Scottish Life's groundbreaking commission alternative, Financial Adviser's Fee (FAF), is now three years old and has been going from strength to strength. Recent figures show that there has been a significant increase in uptake from around 50% in May 2004 to more than 80% of new 'Individual' business as at May 2006 are being written using the FAF remuneration option. And over 50% of Retirement Solutions - Scottish Life's flagship range of corporate pensions - are already being set up (as at May 2006) using FAF, after its introduction for corporate business last year.

FAF allows IFAs to agree with their clients a fixed amount as the initial charge for advice, giving maximum remuneration flexibility and providing a bridge between fees and initial commission. The key benefits of FAF are transparency and the opportunity to discuss the true value of the services provided by advisers to their clients.

Jim Smith, Sales Director at Scottish Life, commented:

"The proportion of IFAs taking advantage of our FAF offering has grown dramatically. In an aggressive market driven by initial commission levels which are neither sustainable nor commercially viable - according to the recent Cazalet Consulting Report, Polly Put The Kettle On - Scottish Life has clearly shown the way forward.

"Scottish Life's view is that proper advice is crucial to the successful distribution of pensions. We also firmly believe that advisers should be properly remunerated for the valuable services they provide to consumers. FAF allows this to happen in a transparent, sustainable and fair way."

FAF is an innovative remuneration facility from Scottish Life which aims to provide advisers with what they need in order to maintain and develop their business profitably. FAF was designed to offer advisers and their clients the "best of both worlds" - the transparency of a fee-based approach together with the tax-efficiency (for pension sales) and practicality of both initial and ongoing commission payments from the product. By avoiding the significant cross-subsidies which are inherent in AMC-only products, the FAF approach is fairer and clearer to customers as well as providing a sustainable business model for advisers and providers.

Benefits for customers include potentially improved projections to retirement for plans set up on a FAF basis compared with stakeholder-style AMC-only basis. In AMC-only cases, the increased annual management charge means the customer can end up paying a higher charge overall and, in corporate arrangements, cross subsidising the costs for fellow employees. Importantly, the transparency of the FAF charge also means that customers are better able to understand and value the service being provided by advisers.

- ENDS -

 

For further information please contact:

Scottish Life

Alasdair Buchanan, Group Head of Communications
0131 456 7133

Mainland PR

Kat Milne
020 3008 7400

Editor's Notes:


Scottish Life was founded in 1881 in Edinburgh as a proprietary company, becoming a mutual company in 1968.

On 1 July 2001, Scottish Life demutualised and transferred its business to The Royal London Mutual Insurance Society Limited.
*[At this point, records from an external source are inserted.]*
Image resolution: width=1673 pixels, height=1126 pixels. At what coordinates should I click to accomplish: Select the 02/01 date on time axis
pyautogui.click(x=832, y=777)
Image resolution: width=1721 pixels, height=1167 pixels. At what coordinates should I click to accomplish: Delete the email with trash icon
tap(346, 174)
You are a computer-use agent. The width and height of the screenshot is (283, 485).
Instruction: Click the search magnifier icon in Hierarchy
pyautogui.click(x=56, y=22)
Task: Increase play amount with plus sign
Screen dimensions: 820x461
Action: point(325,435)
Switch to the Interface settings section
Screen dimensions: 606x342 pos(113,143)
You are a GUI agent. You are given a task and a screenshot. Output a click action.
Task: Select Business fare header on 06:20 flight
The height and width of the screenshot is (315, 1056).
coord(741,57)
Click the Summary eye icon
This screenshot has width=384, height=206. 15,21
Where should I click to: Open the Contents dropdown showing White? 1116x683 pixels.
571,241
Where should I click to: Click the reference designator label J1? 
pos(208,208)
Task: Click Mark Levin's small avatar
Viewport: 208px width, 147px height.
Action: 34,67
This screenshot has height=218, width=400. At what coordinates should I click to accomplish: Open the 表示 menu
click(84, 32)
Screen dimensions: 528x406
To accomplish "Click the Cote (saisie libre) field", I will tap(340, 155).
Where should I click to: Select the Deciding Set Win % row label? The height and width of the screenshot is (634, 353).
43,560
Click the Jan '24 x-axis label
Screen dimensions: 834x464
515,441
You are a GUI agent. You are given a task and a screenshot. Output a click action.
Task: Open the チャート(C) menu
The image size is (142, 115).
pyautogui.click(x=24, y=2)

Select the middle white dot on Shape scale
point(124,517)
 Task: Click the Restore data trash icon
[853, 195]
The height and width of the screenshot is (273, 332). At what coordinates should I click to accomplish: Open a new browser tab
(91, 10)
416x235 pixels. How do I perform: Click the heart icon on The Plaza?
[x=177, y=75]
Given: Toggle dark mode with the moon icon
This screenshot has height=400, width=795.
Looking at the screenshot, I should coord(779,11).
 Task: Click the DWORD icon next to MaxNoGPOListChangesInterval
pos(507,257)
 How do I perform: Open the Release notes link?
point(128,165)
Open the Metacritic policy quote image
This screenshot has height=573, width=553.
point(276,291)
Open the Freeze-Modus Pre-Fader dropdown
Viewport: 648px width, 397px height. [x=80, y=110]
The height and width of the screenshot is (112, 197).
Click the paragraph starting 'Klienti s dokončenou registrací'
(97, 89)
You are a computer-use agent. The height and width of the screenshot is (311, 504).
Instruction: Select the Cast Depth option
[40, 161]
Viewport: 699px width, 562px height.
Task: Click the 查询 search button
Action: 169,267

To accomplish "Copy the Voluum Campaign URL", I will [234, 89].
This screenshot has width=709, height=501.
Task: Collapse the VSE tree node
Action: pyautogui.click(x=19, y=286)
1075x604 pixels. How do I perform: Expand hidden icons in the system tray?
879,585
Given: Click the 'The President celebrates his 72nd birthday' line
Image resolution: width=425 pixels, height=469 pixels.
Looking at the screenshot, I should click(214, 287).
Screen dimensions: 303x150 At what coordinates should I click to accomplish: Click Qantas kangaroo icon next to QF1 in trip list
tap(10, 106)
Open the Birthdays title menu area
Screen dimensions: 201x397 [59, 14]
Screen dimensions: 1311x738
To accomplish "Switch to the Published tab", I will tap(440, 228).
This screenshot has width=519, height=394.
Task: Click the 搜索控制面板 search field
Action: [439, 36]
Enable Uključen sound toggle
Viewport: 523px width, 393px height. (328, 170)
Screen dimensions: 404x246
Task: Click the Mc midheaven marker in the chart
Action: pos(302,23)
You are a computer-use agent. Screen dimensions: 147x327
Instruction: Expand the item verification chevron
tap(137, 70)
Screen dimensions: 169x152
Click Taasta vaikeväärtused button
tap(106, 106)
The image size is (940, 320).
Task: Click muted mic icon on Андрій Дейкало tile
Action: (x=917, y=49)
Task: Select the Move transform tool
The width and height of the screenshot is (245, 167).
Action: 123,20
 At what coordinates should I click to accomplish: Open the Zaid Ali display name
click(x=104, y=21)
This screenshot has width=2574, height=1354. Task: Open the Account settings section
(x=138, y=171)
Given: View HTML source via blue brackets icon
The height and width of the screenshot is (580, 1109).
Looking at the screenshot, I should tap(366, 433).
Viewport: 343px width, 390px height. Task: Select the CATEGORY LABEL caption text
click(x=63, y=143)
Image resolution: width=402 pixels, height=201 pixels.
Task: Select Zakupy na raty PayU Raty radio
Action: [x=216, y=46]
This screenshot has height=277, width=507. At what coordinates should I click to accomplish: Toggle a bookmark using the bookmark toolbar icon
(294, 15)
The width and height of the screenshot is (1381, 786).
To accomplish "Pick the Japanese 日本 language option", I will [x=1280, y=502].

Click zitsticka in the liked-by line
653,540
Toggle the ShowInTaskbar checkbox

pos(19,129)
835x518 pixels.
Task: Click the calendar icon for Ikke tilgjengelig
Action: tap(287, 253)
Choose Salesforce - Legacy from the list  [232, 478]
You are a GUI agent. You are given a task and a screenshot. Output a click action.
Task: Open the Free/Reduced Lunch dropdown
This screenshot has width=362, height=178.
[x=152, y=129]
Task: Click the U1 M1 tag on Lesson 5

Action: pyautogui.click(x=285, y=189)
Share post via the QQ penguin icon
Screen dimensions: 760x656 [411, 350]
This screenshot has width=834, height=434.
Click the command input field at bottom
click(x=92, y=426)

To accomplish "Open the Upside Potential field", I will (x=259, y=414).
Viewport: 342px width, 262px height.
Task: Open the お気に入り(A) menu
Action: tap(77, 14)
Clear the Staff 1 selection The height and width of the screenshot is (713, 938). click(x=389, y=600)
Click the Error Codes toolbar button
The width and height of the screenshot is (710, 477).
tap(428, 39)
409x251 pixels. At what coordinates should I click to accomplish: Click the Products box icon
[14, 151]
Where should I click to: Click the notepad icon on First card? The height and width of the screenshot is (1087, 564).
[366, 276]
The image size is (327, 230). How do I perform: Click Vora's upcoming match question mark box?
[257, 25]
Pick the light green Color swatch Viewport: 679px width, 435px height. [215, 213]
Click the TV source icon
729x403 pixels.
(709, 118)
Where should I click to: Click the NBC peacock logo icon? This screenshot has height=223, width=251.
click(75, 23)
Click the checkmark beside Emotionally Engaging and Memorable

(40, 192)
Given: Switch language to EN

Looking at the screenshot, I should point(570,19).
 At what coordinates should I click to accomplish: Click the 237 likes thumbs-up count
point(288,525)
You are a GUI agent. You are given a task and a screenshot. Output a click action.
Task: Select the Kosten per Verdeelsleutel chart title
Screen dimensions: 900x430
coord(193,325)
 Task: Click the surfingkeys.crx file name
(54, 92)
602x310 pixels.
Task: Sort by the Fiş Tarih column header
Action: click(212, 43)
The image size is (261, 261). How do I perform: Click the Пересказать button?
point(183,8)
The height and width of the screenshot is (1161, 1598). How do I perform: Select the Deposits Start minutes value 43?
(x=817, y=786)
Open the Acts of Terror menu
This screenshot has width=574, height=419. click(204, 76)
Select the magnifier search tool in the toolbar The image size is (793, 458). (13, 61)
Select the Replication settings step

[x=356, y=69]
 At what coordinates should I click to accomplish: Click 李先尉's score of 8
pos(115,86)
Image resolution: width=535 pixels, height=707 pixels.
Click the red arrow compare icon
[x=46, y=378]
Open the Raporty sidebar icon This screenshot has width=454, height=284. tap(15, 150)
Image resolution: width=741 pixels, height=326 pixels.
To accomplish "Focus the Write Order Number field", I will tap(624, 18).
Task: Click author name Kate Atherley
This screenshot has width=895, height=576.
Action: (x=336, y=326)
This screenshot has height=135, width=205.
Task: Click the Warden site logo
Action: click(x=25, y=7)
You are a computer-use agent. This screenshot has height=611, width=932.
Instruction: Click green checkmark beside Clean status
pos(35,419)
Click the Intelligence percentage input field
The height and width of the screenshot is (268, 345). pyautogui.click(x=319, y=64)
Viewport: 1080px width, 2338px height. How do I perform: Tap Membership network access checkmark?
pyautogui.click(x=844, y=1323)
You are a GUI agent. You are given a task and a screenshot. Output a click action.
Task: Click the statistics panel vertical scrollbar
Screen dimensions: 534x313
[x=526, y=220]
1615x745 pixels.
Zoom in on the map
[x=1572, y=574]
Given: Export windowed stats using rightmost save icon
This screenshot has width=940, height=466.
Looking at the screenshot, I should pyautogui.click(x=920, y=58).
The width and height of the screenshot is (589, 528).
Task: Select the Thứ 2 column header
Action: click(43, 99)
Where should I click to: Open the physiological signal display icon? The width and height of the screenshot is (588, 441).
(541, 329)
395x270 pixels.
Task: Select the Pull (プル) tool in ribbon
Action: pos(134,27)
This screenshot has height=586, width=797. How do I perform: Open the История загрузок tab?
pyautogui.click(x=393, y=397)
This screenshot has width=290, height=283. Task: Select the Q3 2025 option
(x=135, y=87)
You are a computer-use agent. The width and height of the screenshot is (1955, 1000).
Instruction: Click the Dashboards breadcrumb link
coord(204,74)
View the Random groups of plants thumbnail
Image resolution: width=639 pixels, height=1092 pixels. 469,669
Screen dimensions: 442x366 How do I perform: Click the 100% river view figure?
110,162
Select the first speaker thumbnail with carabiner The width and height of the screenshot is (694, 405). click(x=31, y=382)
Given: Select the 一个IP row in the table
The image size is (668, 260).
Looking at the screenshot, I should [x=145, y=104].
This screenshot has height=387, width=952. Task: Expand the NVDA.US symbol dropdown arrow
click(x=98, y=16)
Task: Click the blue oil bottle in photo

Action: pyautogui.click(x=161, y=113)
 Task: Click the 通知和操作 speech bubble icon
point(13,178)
Scottish Life is a division of Royal London and is the specialist pension business within the Group, providing individual and group pensions to the market via intermediaries.

Scottish Life and Royal London's other intermediary businesses are based in Edinburgh where 1300 staff are employed, with over 240 working in other parts of the UK and overseas.

Royal London was founded in 1861, initially as a friendly society, and became a mutual life insurance company in 1908.  Royal London is one of the stronger life and pension companies in the UK, with a current rating of 7/10 from Cazalet Financial Consulting, and has a particularly strong track record for with profits performance.

The Royal London Group has funds under management of £29.2 billion.  Group businesses serve over 3 million customers and employ 2760 people.